Basically, how much flirting are you doing and how much time are you spending thinking about how much he likes you?

In order to secure a second date, you need to realize that you may need to go on 50 first dates before you have a second date. I once knew a woman who went on 75 first dates before she had a second date.


Dating is all about learning how to relate with yourself. If you believe that you’re a great person and that you’re a fantastic catch, then you’ll start to get second dates. If you embrace your body, your face and your mind, you will get second dates. If you flirt with men so that they know you are sexually interested in them, then you will get second dates.

The only way to learn how to do this, is to go out on “throw away dates.” These are dates that are going to teach you how to flirt, how to relax, and how to feel totally comfortable around men.

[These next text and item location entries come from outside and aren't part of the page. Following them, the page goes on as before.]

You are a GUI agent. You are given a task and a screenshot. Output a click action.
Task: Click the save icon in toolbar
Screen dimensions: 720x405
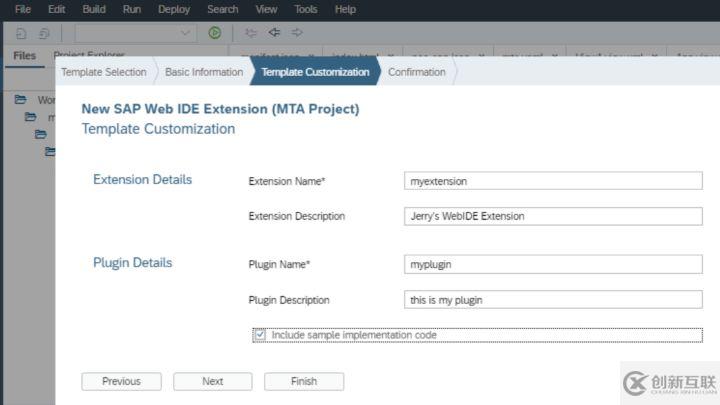21,32
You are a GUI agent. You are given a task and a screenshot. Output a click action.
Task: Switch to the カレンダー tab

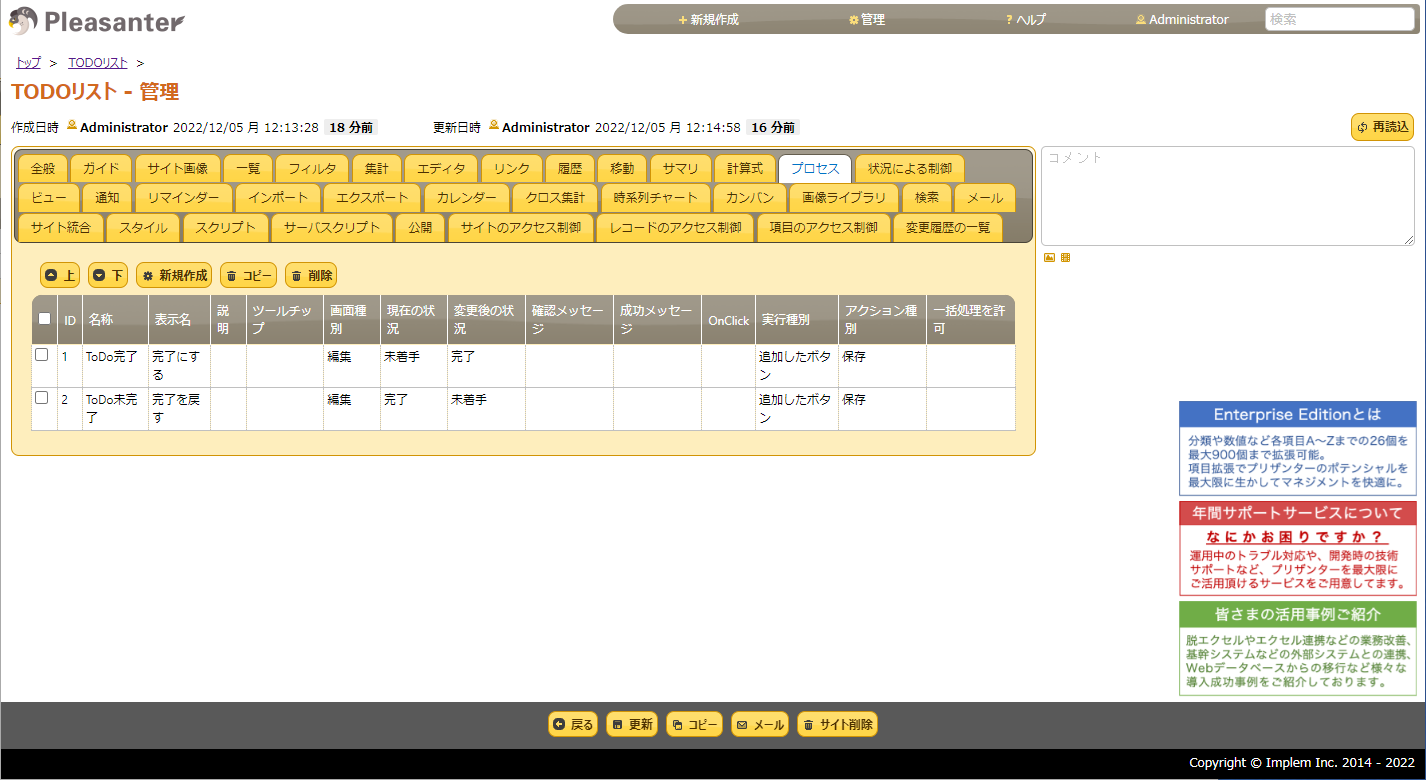tap(466, 198)
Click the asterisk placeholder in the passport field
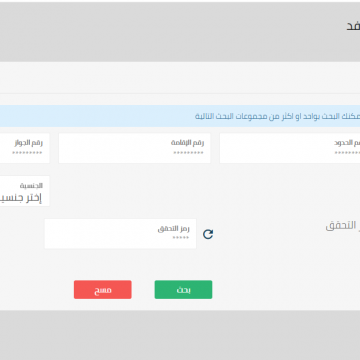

To those of you that have read or listened to any of my courses, you know that I teach you how to do “hello practice.” “Hello practice” is where someone says hello to everyone they see, so that they’re more relaxed when they speak to the opposite sex.

In order to be a good dater, you have to go out and date. It may take you 10 dates . . . or it may take you 50 dates. Once you’re relaxed in the presence of a man, you will then see your second date ratio increase. So, get out of the house, put up a profile on match.com (Try Match.com Free for 3 days), and do whatever it takes. Start accepting as many dates as you can. After all . . . a date a day keeps the love doctor away.

Learn How to Bust Out of the Friend Zone

Saturday, June 23rd, 2007


Are you one of the lucky men or women who feel like they have met their perfect match and all you can think about is the perfect romantic summer night with them? Cuddling in the park, watching the fireworks explode all over the skies above you…

The only thing standing in your way is the fact that you are looked upon as the friend.

I have to be upfront with you, your being in the “Friend Zone” is entirely your fault. You can’t meet a woman and be wishy washy with your intentions hoping that she will respond. Woman are attracted to men who take charge and lead the way.

So how do we get you out of the friend zone and into the lover zone?

You can try the direct approach and take them out and tell them that you want to take this friendship to the next level. Honesty is really the best way to go.

Now for those of you that are Tyson chickens you can tell her that you will be out with friends this weekend and she should join you with her friends.

Now when you are out with the group pay extra attention to her hot friend. If she keeps coming over to claim you as hers, then that’s a pretty good indicator that she also wants out of the friend zone.

If she is swapping spit in the corner with one of your friends planning the perfect romantic new York city weekend you will be forever in the friend zone.

Now go for it! If you want to watch some 4th of July fireworks with someone, you need to make the move now.